Decimal expansion of $\frac{1}{p}$: what is its period?

Question

Consider the decimal expansion of $\frac{1}{p}$ (where $p$ is an odd prime).

Let $F(p)$ be the period of this decimal expansion.

For instance, $F(3) = 1$ (as $\frac{1}{3} = 0.3333$, which has period $1$)

$F(7) = 6$

$F(11) = 2$

$F(13) = 6$

Now consider the function $G(x)$, defined as the number of different primes for which $F(p)=x$.

For instance, $G(1) = 1$. (There is only one prime $(3)$ which results in a decimal expansion of period $1$.)

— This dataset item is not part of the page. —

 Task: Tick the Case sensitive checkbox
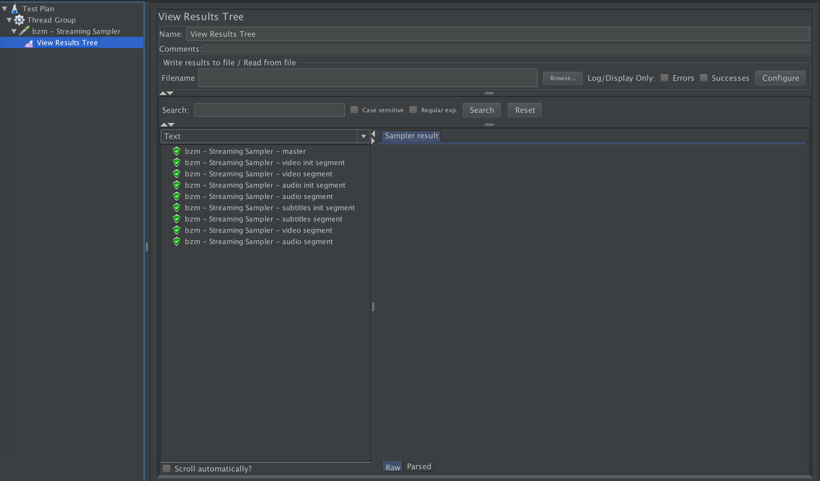(x=354, y=110)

$G(2) = 1$. (There also seems to be only one prime $(11)$ which results in an expansion of period $2$.)

How does this function behave? Are there any values of $x$ for which $G(x) = 0$. (That is, is there a length of period that never occurs?)

Answer 1

For $p\ge 7$, you need the order of $10$ modulo $p$, the smallest number $u>0$ with $10^u\equiv 1\mod p$. Because of $10^{p-1}\equiv 1\mod p$, we have $u|p-1$. Then, $u$ is the length of the period in the decimal expansion of $\frac{1}{p}$.

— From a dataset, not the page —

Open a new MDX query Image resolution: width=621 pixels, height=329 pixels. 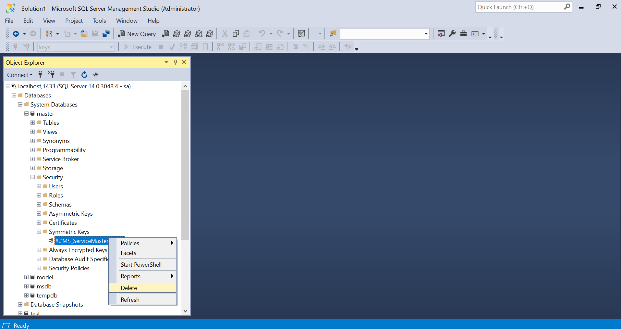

To find the primes $p$ with a given length $L$, just factorize $10^L-1$. Then, for every prime $q$ dividing $L$ remove the prime factors of $10^{L/q}-1$. Then, the remaining primes will produce the desired length.

I am not sure, but there should always be at least one prime remaining. Maybe someone can approve this and show a proof , if it is the case.